--- WHAT IS NEEDED ---
Could you output every record below exactly as it appears?

--- AVAILABLE DATA ---

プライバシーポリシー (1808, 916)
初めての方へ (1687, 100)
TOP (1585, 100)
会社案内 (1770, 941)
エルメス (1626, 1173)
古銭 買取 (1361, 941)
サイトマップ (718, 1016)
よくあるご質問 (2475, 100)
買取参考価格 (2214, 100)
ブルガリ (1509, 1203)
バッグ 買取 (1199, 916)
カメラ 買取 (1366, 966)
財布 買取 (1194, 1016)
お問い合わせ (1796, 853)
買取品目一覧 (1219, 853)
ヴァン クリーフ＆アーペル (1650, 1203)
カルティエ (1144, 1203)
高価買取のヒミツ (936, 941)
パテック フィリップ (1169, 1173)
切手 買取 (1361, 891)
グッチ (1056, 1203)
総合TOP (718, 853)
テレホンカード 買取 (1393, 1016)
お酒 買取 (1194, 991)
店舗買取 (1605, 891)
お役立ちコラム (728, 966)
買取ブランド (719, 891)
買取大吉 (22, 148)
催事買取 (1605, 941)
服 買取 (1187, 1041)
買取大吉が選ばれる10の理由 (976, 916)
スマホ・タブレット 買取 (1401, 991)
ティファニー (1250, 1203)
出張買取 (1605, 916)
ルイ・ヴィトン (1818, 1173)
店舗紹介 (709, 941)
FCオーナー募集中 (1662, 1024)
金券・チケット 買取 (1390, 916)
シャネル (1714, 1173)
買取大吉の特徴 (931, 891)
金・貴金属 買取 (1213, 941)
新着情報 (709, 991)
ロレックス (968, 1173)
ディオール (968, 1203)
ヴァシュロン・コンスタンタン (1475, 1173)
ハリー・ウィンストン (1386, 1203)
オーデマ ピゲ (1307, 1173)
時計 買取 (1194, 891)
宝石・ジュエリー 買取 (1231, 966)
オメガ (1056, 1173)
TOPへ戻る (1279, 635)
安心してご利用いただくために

--- EXERCISE SOLUTION ---
プライバシーポリシー (1808, 916)
初めての方へ (1687, 100)
TOP (1585, 100)
会社案内 (1770, 941)
エルメス (1626, 1173)
古銭 買取 (1361, 941)
サイトマップ (718, 1016)
よくあるご質問 (2475, 100)
買取参考価格 (2214, 100)
ブルガリ (1509, 1203)
バッグ 買取 (1199, 916)
カメラ 買取 (1366, 966)
財布 買取 (1194, 1016)
お問い合わせ (1796, 853)
買取品目一覧 (1219, 853)
ヴァン クリーフ＆アーペル (1650, 1203)
カルティエ (1144, 1203)
高価買取のヒミツ (936, 941)
パテック フィリップ (1169, 1173)
切手 買取 (1361, 891)
グッチ (1056, 1203)
総合TOP (718, 853)
テレホンカード 買取 (1393, 1016)
お酒 買取 (1194, 991)
店舗買取 (1605, 891)
お役立ちコラム (728, 966)
買取ブランド (719, 891)
買取大吉 (22, 148)
催事買取 (1605, 941)
服 買取 (1187, 1041)
買取大吉が選ばれる10の理由 (976, 916)
スマホ・タブレット 買取 (1401, 991)
ティファニー (1250, 1203)
出張買取 (1605, 916)
ルイ・ヴィトン (1818, 1173)
店舗紹介 (709, 941)
FCオーナー募集中 (1662, 1024)
金券・チケット 買取 (1390, 916)
シャネル (1714, 1173)
買取大吉の特徴 (931, 891)
金・貴金属 買取 (1213, 941)
新着情報 (709, 991)
ロレックス (968, 1173)
ディオール (968, 1203)
ヴァシュロン・コンスタンタン (1475, 1173)
ハリー・ウィンストン (1386, 1203)
オーデマ ピゲ (1307, 1173)
時計 買取 (1194, 891)
宝石・ジュエリー 買取 (1231, 966)
オメガ (1056, 1173)
TOPへ戻る (1279, 635)
安心してご利用いただくために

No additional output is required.